Even in this country, amidst the rhetoric and debate over health care, we forget that each year the number of individuals without health care coverage of some sort rises. It may be proper to debate the cost of health care coverage but what happens when there are many who have no health care and cannot pay for it?
How can anyone who proclaims themselves to be people of God argue that healthcare reform costs too much when there are so many who cannot afford what is out there right now? How can anyone say that we should not rush this decision because it is too important when each year the number negatively affected rises?
In the Gospel message for today, Jesus rebukes the people for seeking Him out because He fed them for free. They were more interested in what they could get from Jesus for themselves than they were in what they could give in return. Their interests in the bread from heaven were self-centered and selfish while Jesus offered them something more important. But many of the people then and throughout the Gospels would not commit to a path of walking with Jesus if it meant giving up what they had. To each one of those individuals who was given the gift that Christ offered but who turned it down, the present was more important than the future. Their own well-being was more important than the well-being of others; yet when one helps others, we are helping ourselves. We cannot live in a world where some may have and others may not; any plan that provides for one without providing for all is not a good plan and has no vision of the future.
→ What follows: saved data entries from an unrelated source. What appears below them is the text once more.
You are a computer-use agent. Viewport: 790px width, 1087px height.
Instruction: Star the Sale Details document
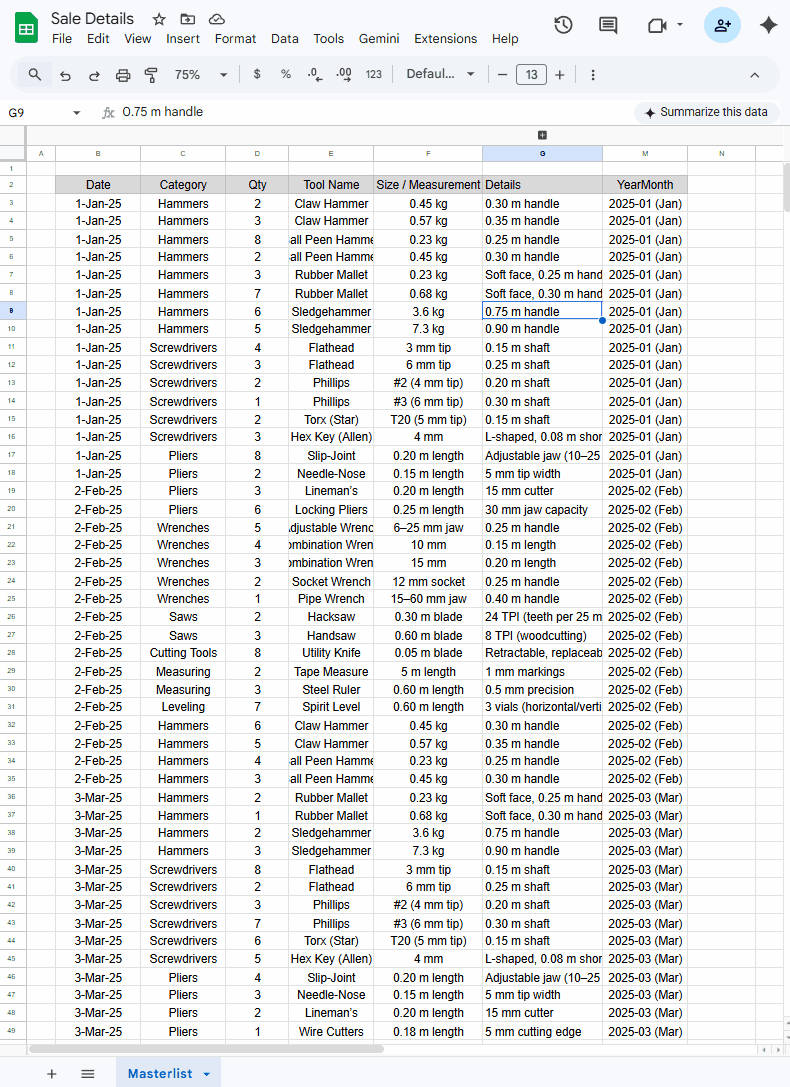159,19
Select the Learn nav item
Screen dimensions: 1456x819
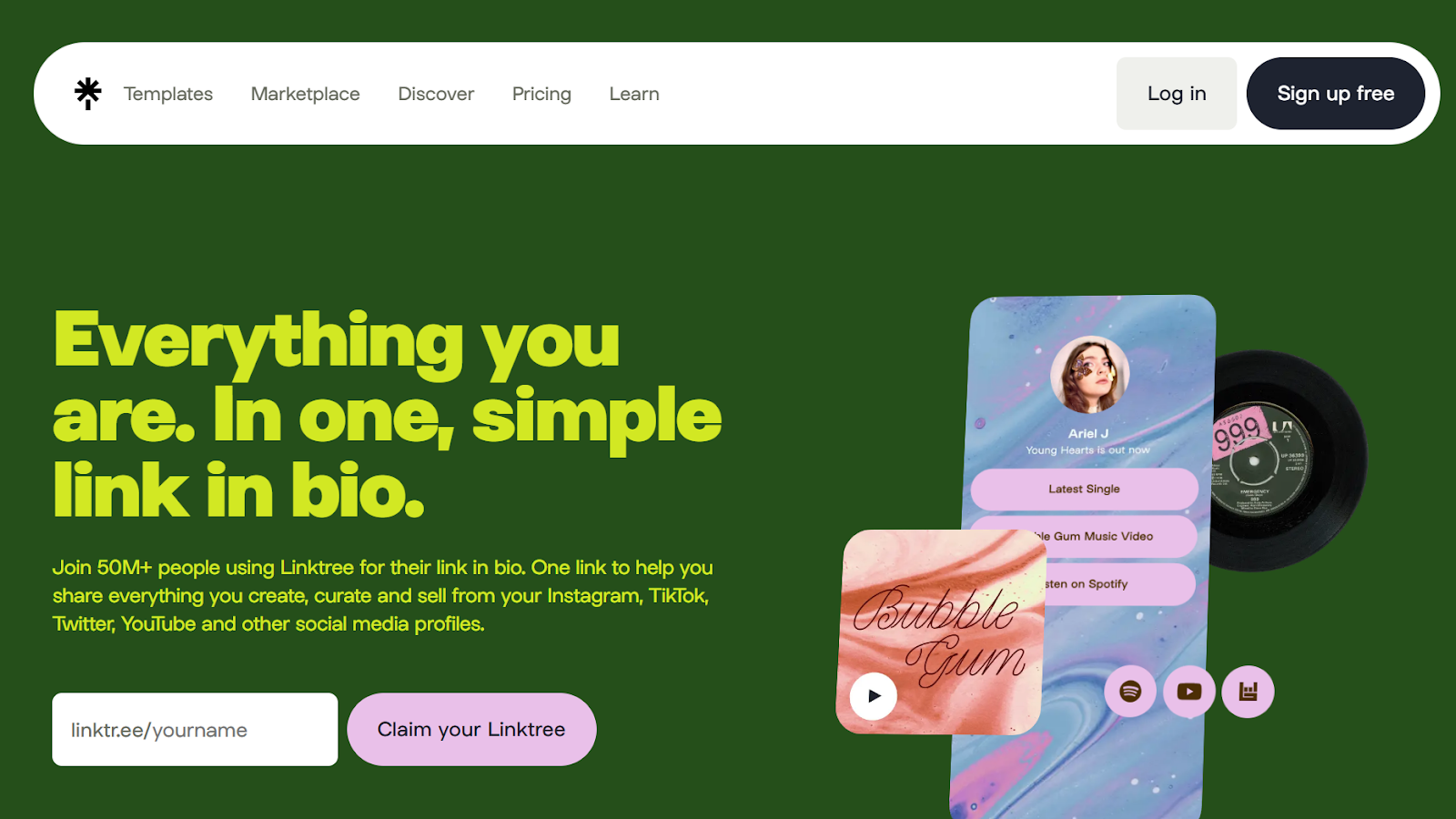pos(634,94)
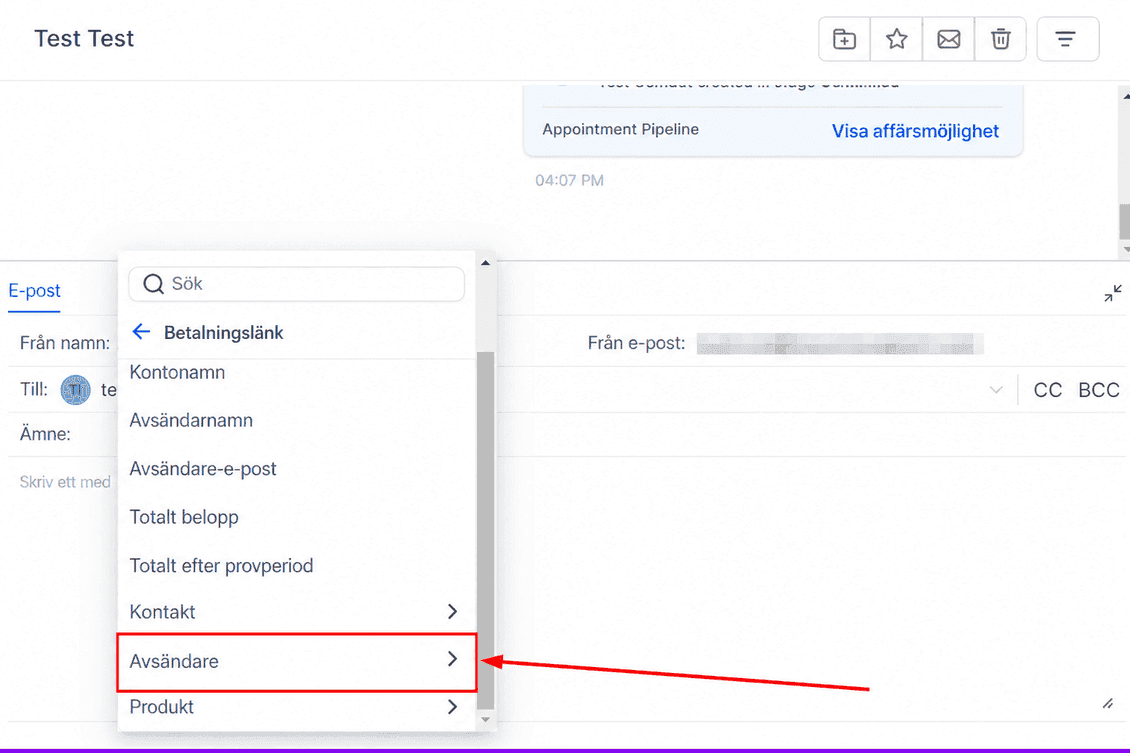Click the envelope mark-unread icon
The height and width of the screenshot is (753, 1130).
[x=948, y=39]
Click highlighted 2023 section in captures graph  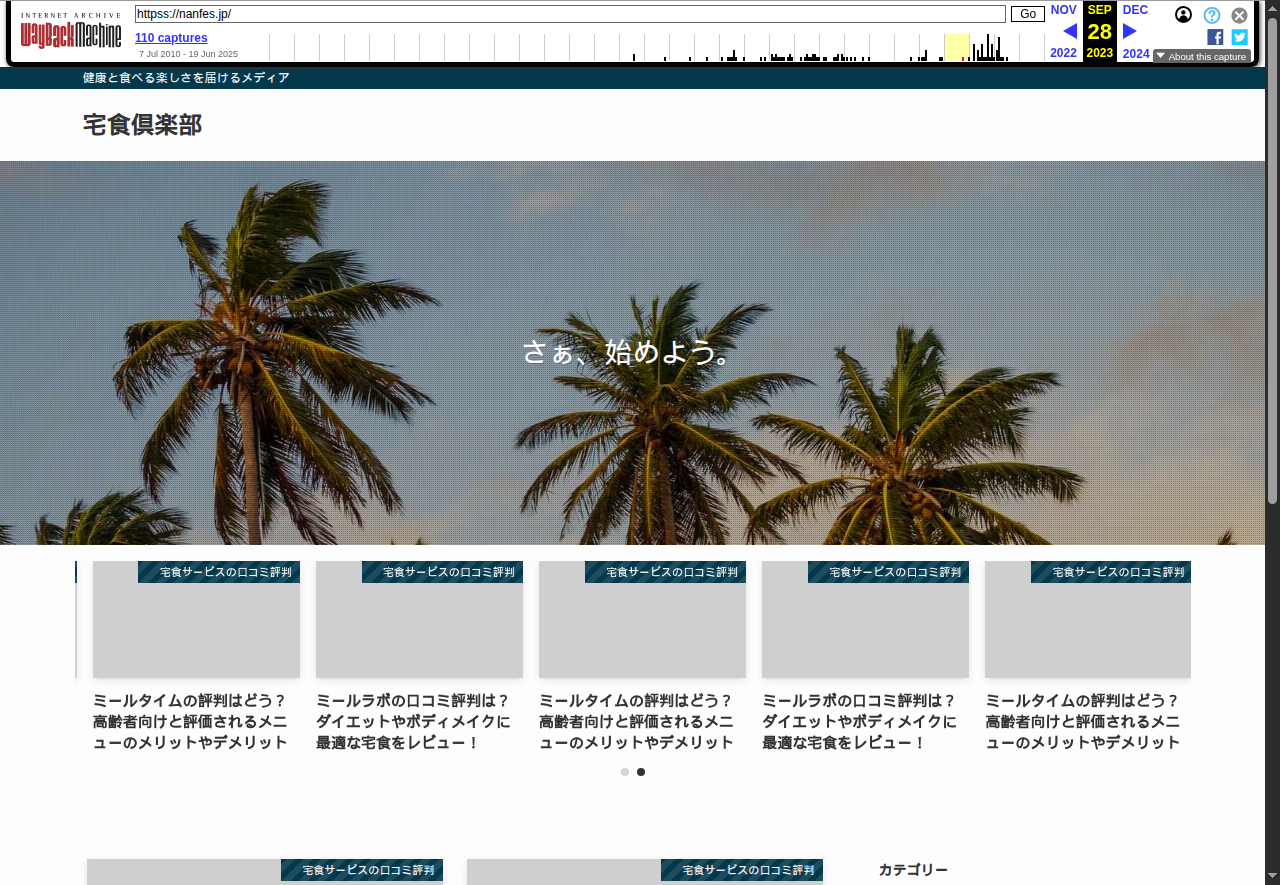pyautogui.click(x=956, y=47)
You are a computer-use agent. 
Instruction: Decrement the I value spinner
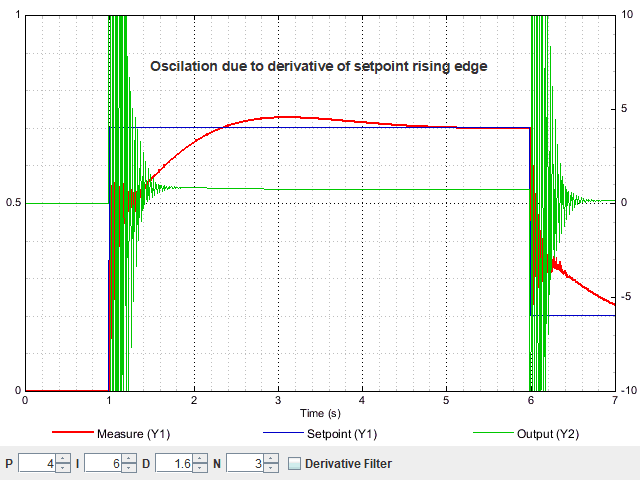(x=128, y=468)
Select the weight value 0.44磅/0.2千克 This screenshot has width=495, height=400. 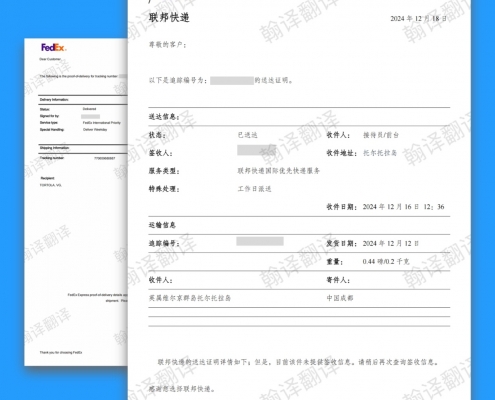pos(386,261)
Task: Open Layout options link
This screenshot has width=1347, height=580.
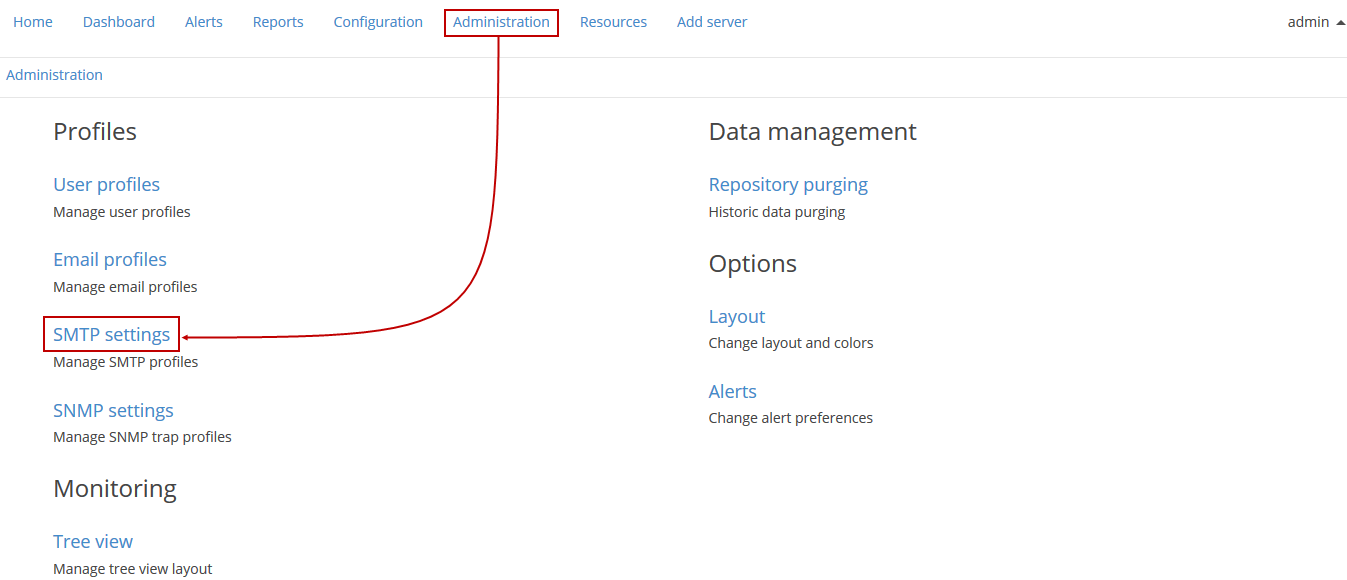Action: pos(737,317)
We have been given two gifts, the gift of creativity and God’s grace. With them, we can do wonders. Paul tells us that the gift of creativity takes many forms. We only need to see what God has given us.
And we find that in God’s grace. For it is through God’s grace that our future is secure. But when we reduce what we have been given to our own selfish interests, then we basically say that we have no desire to be a part of the body of Christ. What the gift of creativity does is give us a means to find a way to make a difference in the world, to help people find their own self-respect and dignity, to make sure that people have a safe place to sleep, to have a warm meal today and grow food for tomorrow.
Our faith comes becomes we believe but our faith is nothing unless we use the gifts that God has given us. What are you going to do with the gifts that you have been given?